Saved data entries

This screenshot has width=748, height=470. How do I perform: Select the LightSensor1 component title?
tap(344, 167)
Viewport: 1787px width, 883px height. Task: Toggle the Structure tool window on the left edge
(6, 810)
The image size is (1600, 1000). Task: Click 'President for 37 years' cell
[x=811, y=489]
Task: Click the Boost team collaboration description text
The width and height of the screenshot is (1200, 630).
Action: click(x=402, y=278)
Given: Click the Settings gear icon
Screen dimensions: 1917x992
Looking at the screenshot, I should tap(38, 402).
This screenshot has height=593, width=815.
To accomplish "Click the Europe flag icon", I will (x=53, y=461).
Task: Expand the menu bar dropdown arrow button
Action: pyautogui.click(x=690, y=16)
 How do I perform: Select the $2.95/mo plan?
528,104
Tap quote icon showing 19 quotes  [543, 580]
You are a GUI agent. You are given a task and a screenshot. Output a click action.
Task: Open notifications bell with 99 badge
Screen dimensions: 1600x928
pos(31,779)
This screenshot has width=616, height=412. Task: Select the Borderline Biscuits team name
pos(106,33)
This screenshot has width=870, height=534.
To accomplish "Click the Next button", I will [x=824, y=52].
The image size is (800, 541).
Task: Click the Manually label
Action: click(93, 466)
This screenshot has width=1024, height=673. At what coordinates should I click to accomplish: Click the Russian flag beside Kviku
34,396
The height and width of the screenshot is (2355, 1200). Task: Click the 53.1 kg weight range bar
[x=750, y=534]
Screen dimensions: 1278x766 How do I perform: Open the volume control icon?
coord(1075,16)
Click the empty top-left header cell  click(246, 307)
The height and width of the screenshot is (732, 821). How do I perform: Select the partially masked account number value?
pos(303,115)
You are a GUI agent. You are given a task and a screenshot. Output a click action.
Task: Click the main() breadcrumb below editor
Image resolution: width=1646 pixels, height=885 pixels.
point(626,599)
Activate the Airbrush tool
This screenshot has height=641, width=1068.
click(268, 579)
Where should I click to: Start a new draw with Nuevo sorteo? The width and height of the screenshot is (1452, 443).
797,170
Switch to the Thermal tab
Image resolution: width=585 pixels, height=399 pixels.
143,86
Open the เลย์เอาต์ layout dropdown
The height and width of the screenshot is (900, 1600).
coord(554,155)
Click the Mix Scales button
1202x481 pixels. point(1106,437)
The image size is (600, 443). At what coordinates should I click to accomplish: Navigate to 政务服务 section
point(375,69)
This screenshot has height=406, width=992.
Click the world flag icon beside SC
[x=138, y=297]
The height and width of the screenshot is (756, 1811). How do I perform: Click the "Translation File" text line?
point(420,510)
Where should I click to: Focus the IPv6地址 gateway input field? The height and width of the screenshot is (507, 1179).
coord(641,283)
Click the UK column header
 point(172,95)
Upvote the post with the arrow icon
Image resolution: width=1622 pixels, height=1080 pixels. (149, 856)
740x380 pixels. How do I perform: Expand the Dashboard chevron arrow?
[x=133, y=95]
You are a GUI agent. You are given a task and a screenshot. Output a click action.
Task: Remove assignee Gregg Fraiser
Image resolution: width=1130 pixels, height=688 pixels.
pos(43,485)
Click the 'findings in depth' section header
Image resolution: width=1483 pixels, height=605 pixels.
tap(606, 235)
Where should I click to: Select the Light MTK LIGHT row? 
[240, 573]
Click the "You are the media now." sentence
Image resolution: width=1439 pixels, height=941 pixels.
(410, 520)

**Exercise objective**
The lines from the first of the entries through the line holding "Given: Click the Settings gear icon" are to be restated word for word, and no others.

**Exercise answer**
This screenshot has width=748, height=470. How do I perform: Select the LightSensor1 component title?
tap(344, 167)
Viewport: 1787px width, 883px height. Task: Toggle the Structure tool window on the left edge
(6, 810)
The image size is (1600, 1000). Task: Click 'President for 37 years' cell
[x=811, y=489]
Task: Click the Boost team collaboration description text
The width and height of the screenshot is (1200, 630).
Action: click(x=402, y=278)
Given: Click the Settings gear icon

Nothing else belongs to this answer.